Pedia News


There are several disorders of sexual development that are accompanied by a normal karyotype (46,XY male) and are characterized by hormonal perturbations that induce sexual ambiguity. Androgen insensitivity syndrome (AIS), also referred to as androgen resistance syndrome, is a form of male disordered sex development caused by mutations of the gene encoding the androgen receptor (located on Xq11–12, X-linked recessive trait). More than 100 androgen receptor mutations causing AIS have been reported. Most forms of AIS involve variable degrees of undervirilization and/or infertility, but the degree of ambiguity varies according to the structure and sensitivity of the abnormal receptor. Reifenstein syndrome is a form of AIS with obviously ambiguous genitalia, small testes in the abdomen or scrotum, sparse to normal androgenic hair, and gynecomastia at puberty. In more subtle cases, AIS due to a mild, partial androgen receptor defect can present simply as male infertility with a low ejaculated sperm concentration.

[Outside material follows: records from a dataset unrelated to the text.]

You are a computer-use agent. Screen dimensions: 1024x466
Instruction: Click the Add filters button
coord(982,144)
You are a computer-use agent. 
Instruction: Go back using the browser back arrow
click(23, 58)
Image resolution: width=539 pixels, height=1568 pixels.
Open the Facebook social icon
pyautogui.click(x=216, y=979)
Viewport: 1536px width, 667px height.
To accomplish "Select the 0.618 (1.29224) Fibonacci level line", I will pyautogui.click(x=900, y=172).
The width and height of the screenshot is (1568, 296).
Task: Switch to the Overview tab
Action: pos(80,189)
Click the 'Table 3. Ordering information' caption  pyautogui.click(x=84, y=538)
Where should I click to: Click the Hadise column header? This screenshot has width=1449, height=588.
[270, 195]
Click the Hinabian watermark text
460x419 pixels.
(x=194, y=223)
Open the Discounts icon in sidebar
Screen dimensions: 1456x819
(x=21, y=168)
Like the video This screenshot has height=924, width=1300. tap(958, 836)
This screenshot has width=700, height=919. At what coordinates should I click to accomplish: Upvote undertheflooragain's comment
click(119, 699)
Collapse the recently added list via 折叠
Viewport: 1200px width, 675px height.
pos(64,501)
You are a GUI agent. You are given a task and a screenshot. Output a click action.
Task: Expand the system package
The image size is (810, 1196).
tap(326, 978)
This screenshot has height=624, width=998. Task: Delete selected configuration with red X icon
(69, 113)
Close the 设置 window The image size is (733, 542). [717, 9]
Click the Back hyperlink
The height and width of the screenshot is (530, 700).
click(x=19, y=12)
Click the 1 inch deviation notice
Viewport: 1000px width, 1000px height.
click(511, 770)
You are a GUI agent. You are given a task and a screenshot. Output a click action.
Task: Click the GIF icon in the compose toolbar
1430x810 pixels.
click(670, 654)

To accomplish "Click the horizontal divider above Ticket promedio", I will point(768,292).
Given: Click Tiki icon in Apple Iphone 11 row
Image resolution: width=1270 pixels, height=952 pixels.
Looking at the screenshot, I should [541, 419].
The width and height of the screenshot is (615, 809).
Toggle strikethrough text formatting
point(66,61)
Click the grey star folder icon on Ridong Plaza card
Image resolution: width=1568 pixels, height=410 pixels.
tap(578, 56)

An individual with complete androgen insensitivity syndrome (CAIS, 1:20,000 births) has an entirely female external appearance, including undescended testes, despite the normal male karyotype. They are psychosexually female, in accordance with their external appearance and genitalia. The clitoris and vagina may be underdeveloped. Bimanual palpation reveals no evidence of internal genitalia (e.g., cervix, uterus) which can be confirmed laparoscopically. The testes may be found in inguinal hernias, in the canals, or intraabdominally. They appear as typical immature, undescended testes but are at higher risk for malignant degeneration (4%-9% chance) and should be removed. With AIS, medical attention is sometimes sought because of the sudden appearance of testes within the inguinal canals during pubescence, although the most common presentation is primary amenorrhea. It should be distinguished from another condition that presents with primary amenorrhea, vaginal underdevelopment, and absence of female internal genitalia in 46,XX females due to inappropriate MIS production and termed Mayer– Rokitansky–Küster–Hauser (MRKH) syndrome.